Written exercise » Copy each of the following items word for word, leaving out the pictures.

Input »
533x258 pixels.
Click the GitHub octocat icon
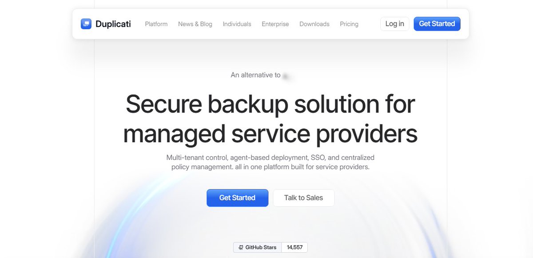[x=241, y=247]
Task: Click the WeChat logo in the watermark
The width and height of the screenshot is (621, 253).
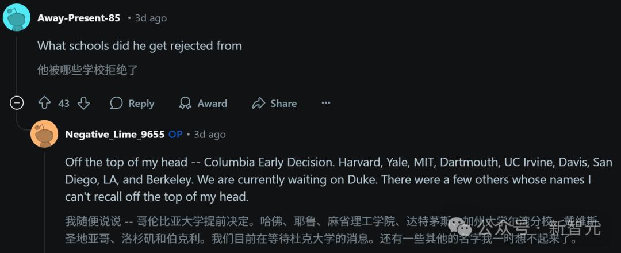Action: coord(460,225)
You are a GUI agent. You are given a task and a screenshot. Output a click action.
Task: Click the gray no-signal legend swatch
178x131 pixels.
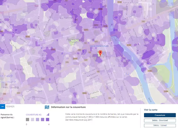point(28,119)
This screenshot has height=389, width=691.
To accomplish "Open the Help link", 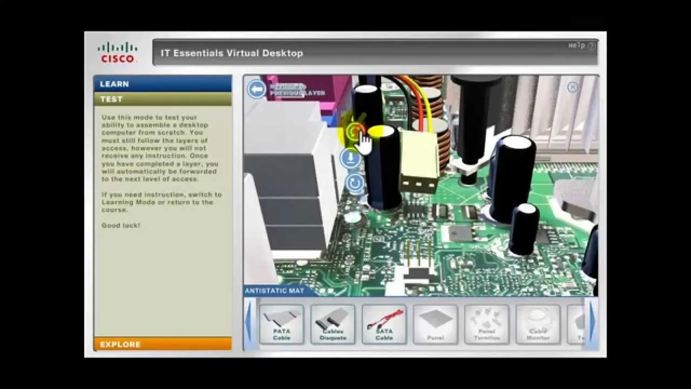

Output of the task »
533x258 pixels.
Click the GitHub octocat icon
[x=241, y=247]
Task: Click the WeChat logo in the watermark
The width and height of the screenshot is (621, 253).
Action: coord(460,225)
You are a GUI agent. You are given a task and a screenshot. Output a click action.
Task: Click the gray no-signal legend swatch
178x131 pixels.
point(28,119)
This screenshot has height=389, width=691.
To accomplish "Open the Help link", 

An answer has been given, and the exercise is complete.